COPROPRIETE – Peut-on soulever le caractère non écrit d’une clause du règlement de copropriété dans le cadre d’une instance où le syndicat des copropriétaires n’est pas partie à la procédure ?


 

Cass.civ.3, 10 octobre 2024, FS-B, n° 22-22.649

 

Des copropriétaires peuvent-ils soulever le caractère non écrit d’une clause du règlement de copropriété dans le cadre d’une action judiciaire où le syndicat des copropriétaires n’est pas partie à l’instance ?

 

La Cour de cassation a répondu par la négative dans une décision du 10 octobre 2024, en se fondant notamment sur les dispositions de l’article 15 de la loi n° 65-557 du 10 juillet 1965 :

 

"7. Aux termes de l'article 14 du code de procédure civile, nulle partie ne peut être jugée sans avoir été entendue ou appelée.

8. Selon l'article 43 de la loi n° 65-557 du 10 juillet 1965, toutes clauses du règlement de copropriété contraires aux dispositions des articles 1er, 1-1, 4, 6 à 37, 41-1 à 42-1 et 46 et celles du décret prises pour leur application sont réputées non écrites.

9. Aux termes de l'article 15, alinéa 1er, de cette loi, le syndicat a qualité pour agir en justice, tant en demandant qu'en défendant, même contre certains des copropriétaires ; il peut notamment agir, conjointement ou non avec un ou plusieurs de ces derniers, en vue de la sauvegarde des droits afférents à l'immeuble.

10. Il résulte de ces textes que l'action tendant à voir prononcer le caractère non écrit d'une clause d'un règlement de copropriété n'est recevable que si le syndicat des copropriétaires est appelé à la cause ou entendu.

11. Dès lors que le syndicat des copropriétaires de l'immeuble dans lequel se situent les lots de Mme [T], de la SCI Logo et de Mme [O] n'avait pas été appelé à la cause ou entendu, la demande tendant à faire déclarer non écrit l'article 21 du règlement de copropriété était irrecevable.

12. Par ce motif de pur droit, substitué à celui justement critiqué par le moyen, dans les conditions prévues par les articles 620, alinéa 1er, et 1015 du code de procédure civile, l'arrêt attaqué se trouve légalement justifié de ce chef".

 

Par ailleurs, il est intéressant de noter que cette décision rappelle la distinction entre action réelle et action personnelle, lesquelles sont soumises à des délais de prescription différents.

Le premier volet de ce litige concernait en effet la supposée appropriation de parties communes par un copropriétaire.

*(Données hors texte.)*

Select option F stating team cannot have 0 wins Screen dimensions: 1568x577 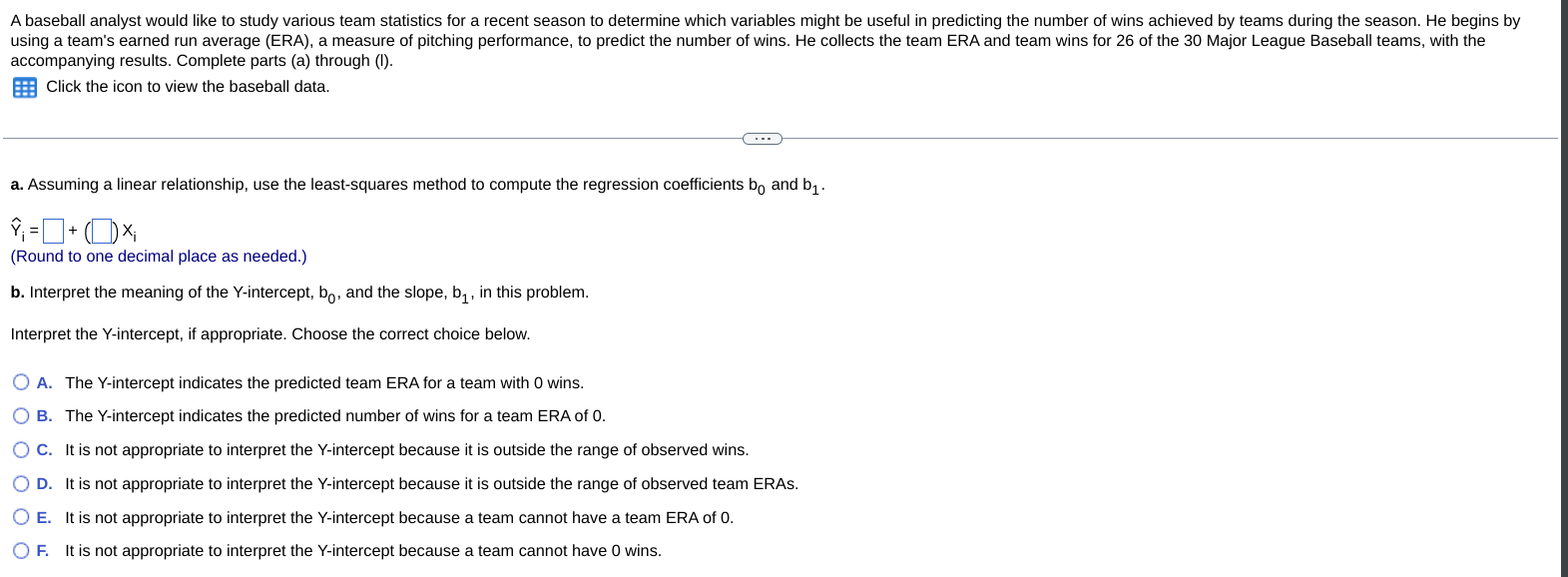pos(20,550)
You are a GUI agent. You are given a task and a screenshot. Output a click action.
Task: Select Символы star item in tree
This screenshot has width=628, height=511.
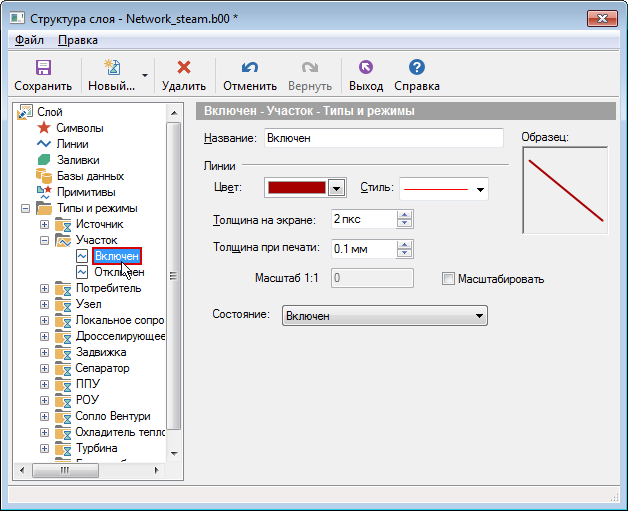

La Cour d'Appel avait eu à se prononcer sur caractère prescrit ou non de la demande. Il est rappelé pour mémoire que conformément aux dispositions de l’article 42 alinéa 1er de la loi du 10 juillet 1965, qui renvoie à l’article 2224 du code civil, les actions personnelles ou mobilières se prescrivent par cinq (5) ans à compter du jour où le titulaire d’un droit a connu ou aurait dû connaître les faits lui permettant de l’exercer. On rappellera également que l’ancien délai était de dix (10) ans avant que la loi n° 2018-1021 du 23 novembre 2018 (dite loi ELAN) n’aligne le délai de prescription en copropriété sur celui du droit commun. En l’espèce, le délai était de dix (10) ans puisque les faits relevaient de l’ancienne rédaction de l’article 42.

Le délai précité ne vise toutefois que les actions personnelles et non les actions réelles, ces dernières relevant de la prescription trentenaire (cass.civ.3, 6 mars 2002, n° 01-00.335).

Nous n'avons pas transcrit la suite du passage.